The topic of shadow banking has been in the press lately, driven by the Financial Stability Board’s recent annual Shadow Banking monitoring update. This update was nothing if not full of gas and big numbers, but at least they pulled out an important point: some Shadow Banking matters and some doesn’t, so let’s get to the heart of the matter and figure out what’s worth worrying about. Maybe the rest should just stay in banks where it belongs for effective risk management.
This year the FSB adopted a more nuanced measurement of Shadow Banking figures. While it found US$80 trillion as a total shadowy figure, the real number of focus was more like US$36 trillion:
The new, economic function-based, narrow measure of shadow banking that may pose financial stability risks was $36 trillion in 2014, versus $35 trillion in 2013. This measure amounted to about 30% of the overall non-bank financial sector assets and 60% of the GDP of the 26 participating jurisdictions.
Federal Reserve Governor Daniel Tarullo followed this up with a speech last week on shadow banking.
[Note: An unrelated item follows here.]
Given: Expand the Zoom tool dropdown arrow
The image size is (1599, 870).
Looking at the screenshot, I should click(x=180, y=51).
The parts that hit home for us were:
A key implication of the fact that the activities often grouped under the heading shadow banking are not monolithic is that the level of a particular activity is less important than the degree of vulnerability that it creates. Not all of what some might call shadow banking activity represents a market failure that creates excessive risk to financial stability, and so it would be wrong to assume that all shadow banking ought to be regulated to safeguard financial stability.
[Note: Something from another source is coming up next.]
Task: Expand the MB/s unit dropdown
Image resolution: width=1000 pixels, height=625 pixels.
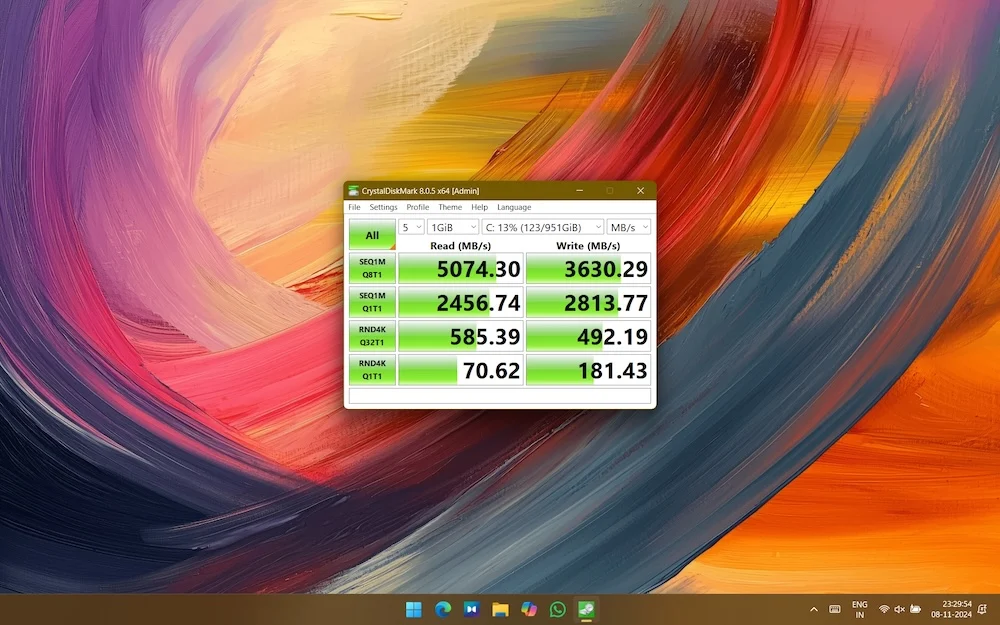Action: click(629, 227)
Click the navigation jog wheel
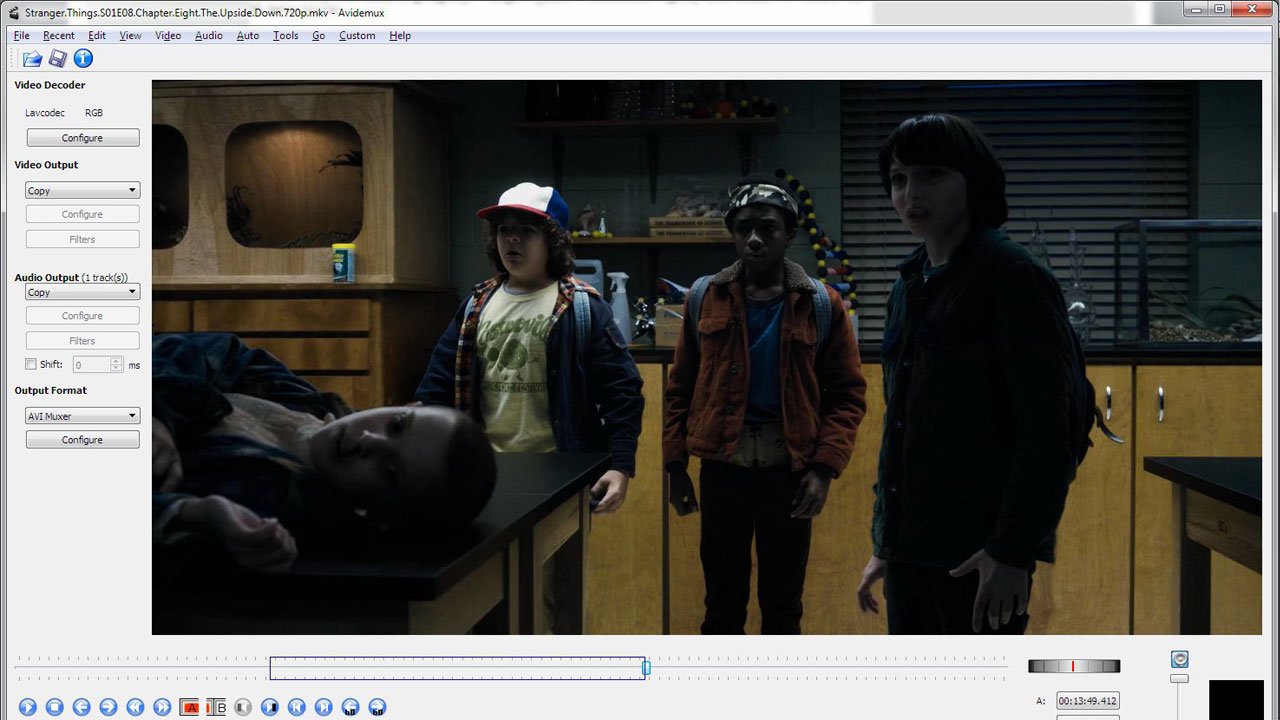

So far so good: not all Shadow Banking is inherently bad, and some parts serve an important market function.
One such consideration is whether the activity is high-risk, and whether banks have a good track record in addressing the attendant risks. Migration may be of less concern where banks historically have done a poor job of managing the risks of the activity. Another salient consideration is whether the activity at issue has significant synergies with core banking activities. If so, then migration out of the traditional banking sector could damage the efficiency of banks and increase their vulnerability.
Also good, as this gives hints that regulation may ease up on banks’ inabilities to conduct Securities Financing Transactions (SFTs).
We have observed some investment funds exploring the possibility of disintermediating dealers by lending cash against securities collateral to other market participants.
Direct Repo, both the branded and unbranded versions, in on the Fed’s radar screen.
We will be developing a regulation that would establish minimum haircuts for securities financing transactions (SFTs) on a market-wide basis, rather than just for specific classes of market participants. SFTs include repo, reverse repo, securities lending and borrowing, and securities margin lending–transactions that are the lifeblood of many kinds of shadow banks. SFTs are a key component of the healthy functioning of the securities market.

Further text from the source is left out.